Navigation of Pedicle Screws in the Thoracic Spine with a New Electromagnetic Navigation System: A Human Cadaver Study

1Center for Spine Surgery and Pain Therapy, Center for Orthopaedics and Traumatology of the St. Elisabeth Group–Catholic Hospitals Rhine-Ruhr, St. Anna Hospital Herne/Marienhospital Herne University Hospital/Marien Hospital Witten, Hospitalstrasse 19, 44649 Herne, Germany
2Clinic for Orthopaedics and Orthopaedic Surgery, University Medicine of Greifswald, Ferdinand-Sauerbruch-Strasse, 17475 Greifswald, Germany
3Institute for Diagnostic and Interventional Radiology and Nuclear Medicine, Marienhospital Herne, University Hospital of the Ruhr-University Bochum, St. Elisabeth Group–Catholic Hospitals Rhine-Ruhr, Hölkeskampring 40, 44625 Herne, Germany
4Center for Orthopaedics and Traumatology of the St. Elisabeth Group–Catholic Hospitals Rhine-Ruhr, St. Anna Hospital Herne/Marienhospital Herne University Hospital/Marien Hospital Witten, Hospitalstrasse 19, 44649 Herne, Germany

Received 5 October 2014; Revised 25 January 2015; Accepted 25 January 2015

Academic Editor: Shiro Imagama

Copyright © 2015 Patrick Hahn et al. This is an open access article distributed under the Creative Commons Attribution License, which permits unrestricted use, distribution, and reproduction in any medium, provided the original work is properly cited.

Abstract

Introduction. Posterior stabilization of the spine is a standard procedure in spinal surgery. In addition to the standard techniques, several new techniques have been developed. The objective of this cadaveric study was to examine the accuracy of a new electromagnetic navigation system for instrumentation of pedicle screws in the spine.
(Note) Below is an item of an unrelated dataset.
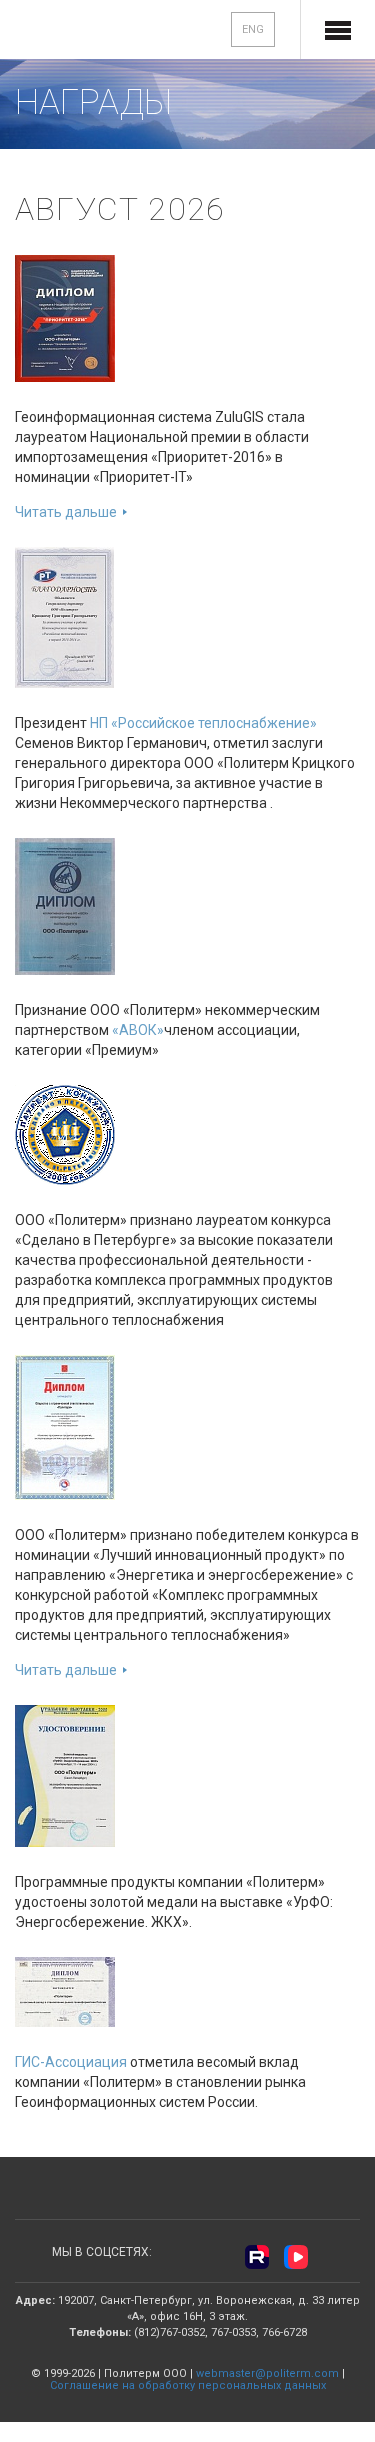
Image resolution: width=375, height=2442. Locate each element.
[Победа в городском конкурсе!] (65, 1426)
Material and Method. Forty-eight pedicle screws were inserted in the thoracic spine of human cadavers using EMF navigation and instruments developed especially for electromagnetic navigation. The screw position was assessed postoperatively by a CT scan. Results. The screws were classified into 3 groups: grade 1 = ideal position; grade 2 = cortical penetration <2 mm; grade 3 = cortical penetration ≥2 mm. The initial evaluation of the system showed satisfied positioning for the thoracic spine; 37 of 48 screws (77.1%, 95% confidence interval [62.7%, 88%]) were classified as group 1 or 2. Discussion. The screw placement was satisfactory. The initial results show that there is room for improvement with some changes needed. The ease of use and short setup times should be pointed out. Instrumentation is achieved without restricting the operator’s mobility during navigation. Conclusion. The results indicate a good placement technique for pedicle screws. Big advantages are the easy handling of the system.